In occasione della doppia mostra trevigiana Lost in Arcadia, allestita al Museo Bailo e da TRA – Treviso Ricerca Arte, intervistiamo Andrea Bruciati, curatore, storico dell’arte e nuovo direttore di Villa Adriana e Villa D’Este a Tivoli. Riferimento della scena artistica italiana, Bruciati ci racconta la sua idea di arte come fondamentale strumento di lettura della realtà e macchina di pensiero, ed invita il pubblico a sviluppare un dialogo più soggettivo ed intimo con le opere.

 

Nella sua professione di storico dell’arte e di curatore deve essere capace di trovare i giusti riferimenti nel passato, ma anche di rielaborare e presentare questi stessi stimoli in un’ottica attuale. Come si può dunque costruire il dialogo tra storia e contemporaneità?

L’artista è sempre un pioniere, deve essere in grado di sperimentare e fare ricerca, spingendosi aldilà delle conoscenze prestabilite, mettendosi in discussione e cambiando i canoni del nostro immaginario. Ma questo lavoro sono in grado di compierlo solo i grandi maestri che sanno da dove vengono e chi sono. La storia e la memoria sono i punti di partenza fondamentali perché solo con profonde radici si possono costruire grandi architetture di pensiero. L’importante è che il passato non rimanga un riferimento passivo ma che si faccia vivo ed edificante. L’artista infatti deve compiere una rielaborazione personale della storia, per rispondere ad inquietudini del presente e cercare risposte per il futuro.

Spesso i giovani artisti scelgono la strada del facile consenso, ovvero percorrono istanze già sperimentate per inserirsi nella moda del momento. In questo caso possiamo parlare di contemporaneità derivativa perché manca la parte di ricerca e rielaborazione personale. E non è il tipo di lavoro che personalmente mi interessa.

L’hanno spesso definita difensore e promotore di un fare dell’arte tutto italiano, ma in un mondo globalizzato come quello attuale, può esistere una realtà italiana in grado di confrontarsi come corpus unitario con modelli esteri? D’altronde i grandi movimenti storici che si sono generati in Italia con risonanza internazionale, come l’arte povera o la transavanguardia, fanno ormai parte del passato.

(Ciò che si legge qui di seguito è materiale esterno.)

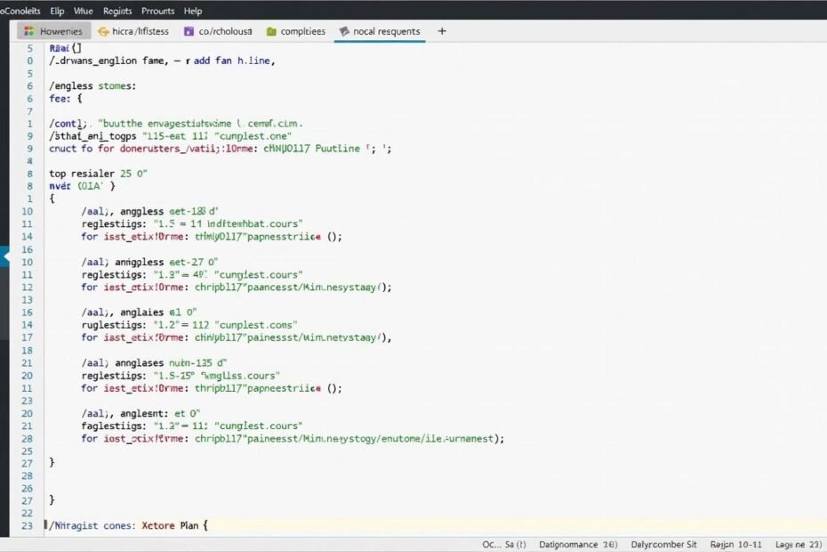Viewport: 827px width, 552px height.
Task: Open the Ellp menu
Action: (58, 11)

Oggi l’artista ha un linguaggio trasversale e internazionale, poiché viviamo in un mondo dove ovunque possono arrivare le informazioni e nuovi stimoli. Però, riprendendo anche il precedente discorso sull’importanza dei riferimenti storici, dobbiamo sempre sapere chi siamo. Se un artista ha successo all’estero è perché trae in maniera vivificante dei semi, una koinè (lingua comune, n.d.e), dalla sua storia. Prendiamo ad esempio Maurizio Cattelan, Francesco Vezzoli, o Vanessa Beecroft. Sono tutti artisti italiani che hanno rielaborato delle specificità attraverso la nostra cultura: tramite l’ironia, nel caso di Cattelan, che si presenta come una specie di Pinocchio del Ventunesimo secolo, o parlando della donna attraverso la moda, come nel caso della Beecroft; o ancora, affrontando un discorso legato ad un vintage del nostro immaginario, ad un passato perduto, come con Vezzoli.

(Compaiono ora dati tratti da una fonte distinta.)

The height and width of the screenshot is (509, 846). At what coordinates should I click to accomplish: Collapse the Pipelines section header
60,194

Poi da curatore posso anche fare un altro tipo di discorso. Ci troviamo in un sistema internazionale in cui tutti difendono i loro artisti, quindi è naturale per me cercare di portare avanti i nostri. In questo caso è puramente una questione di politiche culturali: certamente artisti anglosassoni e tedeschi in un panorama internazionale si trovano spesso più avvantaggiati. Poi, aldilà di tutto, credo che la qualità della ricerca sia sempre la cosa più importante, ed è un valore che non ha bandiera.

In una precedente intervista ha affermato che la cultura è il valore etico su cui una comunità sana si costruisce. In che modo si crea un dialogo con il pubblico senza scendere a troppi compromessi con scelte commerciali?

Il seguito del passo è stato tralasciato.